Lo dico senza retorica, senza quell’enfasi che non di rado accompagna certi annunci, anche perché di annuncio non si tratta. Mentre rifletto su quel tempo che abbiamo – tutti – un’altra o più stagioni, perché la nostra pianta, come il fico del vangelo, che da anni era lì a prender sole ed acqua; e frutti invece non ne dava; capisco e non da oggi che un altro tempo mi è stato dato ancora, fino ad ora, perché potessi capire e carpire ed esser concimato, per dare frutto appunto, per esser zappettato, perché quel che frutti non dava, fosse potato; e insomma alla fine andassi a dare il mio prodotto, poco molto o tanto, secondo la natura del mio fusto; ma non perché fossi tagliato e buttato via tra i rovi.
Insomma, uscendo fuori da questa metafora ormai reiterata e stiracchiata, persino sdolcinata, c’è la mia storia tutta, quella recente soprattutto, e quella in cui ciascuno può riconoscere sé stesso, a suo modo.
Le vicende ultime della mia vita, con le peregrinazioni da un monastero ad un convento, al Seminario; sono i rami e le concimazioni, i tentativi, perché arrivassi dove sono ed ormai ne son certo, senza mai essere perfetto: e chi lo è a questo mondo?
A questo luogo - non solo fisico - a cui da subito sono stato chiamato (ognuno lo è nel suo, e nel tempo opportuno); e questo era il tempo e queste le occasioni perché diventassi una cosa che funziona, che mette i suoi germogli e che dà vita, che è frutto e insieme pianta, ecco.

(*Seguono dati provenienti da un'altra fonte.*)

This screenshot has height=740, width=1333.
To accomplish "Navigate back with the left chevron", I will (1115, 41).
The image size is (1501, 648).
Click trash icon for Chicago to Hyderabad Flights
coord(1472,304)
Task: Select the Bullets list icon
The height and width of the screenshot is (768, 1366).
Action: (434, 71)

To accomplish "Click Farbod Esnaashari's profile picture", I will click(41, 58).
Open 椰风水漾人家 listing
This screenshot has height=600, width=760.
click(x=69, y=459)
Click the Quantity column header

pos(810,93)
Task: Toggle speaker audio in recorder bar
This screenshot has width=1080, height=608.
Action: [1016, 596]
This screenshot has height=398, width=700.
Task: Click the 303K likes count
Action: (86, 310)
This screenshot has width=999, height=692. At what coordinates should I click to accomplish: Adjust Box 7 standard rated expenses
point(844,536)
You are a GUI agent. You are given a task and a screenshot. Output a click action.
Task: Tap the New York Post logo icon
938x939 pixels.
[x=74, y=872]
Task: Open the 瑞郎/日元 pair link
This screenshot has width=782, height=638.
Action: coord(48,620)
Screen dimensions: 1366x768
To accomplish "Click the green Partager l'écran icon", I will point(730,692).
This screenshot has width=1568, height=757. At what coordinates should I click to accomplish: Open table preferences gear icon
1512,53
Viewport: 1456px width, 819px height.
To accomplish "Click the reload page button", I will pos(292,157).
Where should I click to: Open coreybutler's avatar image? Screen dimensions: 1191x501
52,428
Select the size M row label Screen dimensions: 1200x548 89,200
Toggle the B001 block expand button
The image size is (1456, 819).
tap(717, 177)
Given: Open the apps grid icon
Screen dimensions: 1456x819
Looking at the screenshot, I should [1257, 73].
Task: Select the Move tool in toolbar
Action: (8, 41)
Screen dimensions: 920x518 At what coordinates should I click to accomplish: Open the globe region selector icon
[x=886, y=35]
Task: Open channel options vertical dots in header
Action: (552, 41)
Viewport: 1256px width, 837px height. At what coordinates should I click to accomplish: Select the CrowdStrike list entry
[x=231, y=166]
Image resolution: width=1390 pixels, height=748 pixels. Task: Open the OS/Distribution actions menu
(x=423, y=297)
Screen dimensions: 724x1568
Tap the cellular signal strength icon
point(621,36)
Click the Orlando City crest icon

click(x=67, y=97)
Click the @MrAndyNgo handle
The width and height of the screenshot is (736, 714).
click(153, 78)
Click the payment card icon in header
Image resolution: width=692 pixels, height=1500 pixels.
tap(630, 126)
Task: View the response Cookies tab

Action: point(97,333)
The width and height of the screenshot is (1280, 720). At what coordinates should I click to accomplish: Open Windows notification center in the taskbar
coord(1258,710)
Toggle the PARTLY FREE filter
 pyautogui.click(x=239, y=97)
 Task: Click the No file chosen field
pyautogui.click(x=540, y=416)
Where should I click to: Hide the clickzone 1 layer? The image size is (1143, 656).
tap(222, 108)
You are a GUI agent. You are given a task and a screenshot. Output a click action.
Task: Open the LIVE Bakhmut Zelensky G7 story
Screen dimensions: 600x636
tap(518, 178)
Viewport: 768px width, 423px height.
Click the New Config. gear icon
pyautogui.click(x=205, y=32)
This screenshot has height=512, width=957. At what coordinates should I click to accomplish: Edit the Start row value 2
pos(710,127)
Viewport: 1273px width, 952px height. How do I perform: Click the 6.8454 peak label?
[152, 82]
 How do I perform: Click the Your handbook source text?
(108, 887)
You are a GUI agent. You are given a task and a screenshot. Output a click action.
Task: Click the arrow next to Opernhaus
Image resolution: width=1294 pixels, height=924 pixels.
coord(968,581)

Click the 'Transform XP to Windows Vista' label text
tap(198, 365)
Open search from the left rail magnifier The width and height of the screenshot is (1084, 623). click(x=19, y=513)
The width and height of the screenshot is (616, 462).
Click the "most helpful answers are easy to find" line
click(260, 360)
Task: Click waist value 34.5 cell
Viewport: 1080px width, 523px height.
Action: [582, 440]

Sinceramente ora è come se mi sentissi grato finalmente a quanto mi è accaduto – discernimento, esperimenti: questo il nome – per tornare a capire che era questo da sempre, pur se sotto, sotto.
Ché era così da sempre; che era questo che cercavo e questo il frutto per cui ero fatto. E come il fico, vedo già frutti più maturi, sui rami. Capisco l’amore della mia giovinezza, quello vero; quello che mi ha portato persino a certe scelte all’Università, nel campo degli studi. E poi ancora il resto: gli Ordini mendicanti e il Poverello e Assisi e tante altre cose affini; ed il nascondimento e i monaci che popolano la mia fantasia, da allora, ed il mio cuore; gente che cerca e che cercava l’Infinito, come il bene da prendersi e da avere, e poi da condividere, per chi ne avesse fame. E che questo dà senso e orientamento a tutta la mia vita, ora che il tempo è quello giusto, sembra; che il concime ha fatto l’opera sua (lo sono i fallimenti, dico, che alimentano tutti: a meno che non si covi il rancore troppo a lungo); e che infine di questa pace; dell’amore per Piccarda – dico - in poesia e dei canti del Paradiso e della dolce chiostra; di quello per certi uomini reali, un po’ solitari eppur sensibili, anzi di più per questo, sento l’eredità e sento il legame; rivedo quel fil rosso che attraversa l’esistenza mia; ché quasi mi vien voglia di ridirlo in versi infatti e di danzar per certi aspetti felice, perché è come se avessi trovato la terra mia, la mia natura, quella che è da sempre.
Dove son cresciuto, talvolta trainato, trapiantato e sradicato altrove, anche da me stesso, voglio dire; ma che restava al fondo, come la voce, il nome mio, quello che sono ed ero.
Ora sono nell’aiola mia, nel solco e sulla giusta strada, ecco. E ne ringrazio Dio. E un po’ la mia tenacia e la mia tigna - come diciamo a Roma. Eccoli i compagni miei e della mia fantasia, della mia immaginazione, della mia speranza e della mia avventura, della vita.
Eccolo il frutto di quel che sogni.
So con certezza quel che desidero, tranne che i particolari ed i dettagli: quelli si scoprono man mano, per via. E avrei voglia persino di chiamare e risentire quelli che ho incontrato sulla strada in questo tempo, per dire che ho trovato. Per dire che qualcosa c’era che premeva e che esisteva – preesisteva – che si può esser felici anche dei tagli e dei capitoli, apparentemente chiusi, in fondo essenziali, inevitabili, fondamentali. Che tutti servono a far conoscere se stessi ed il destino a cui siamo chiamati.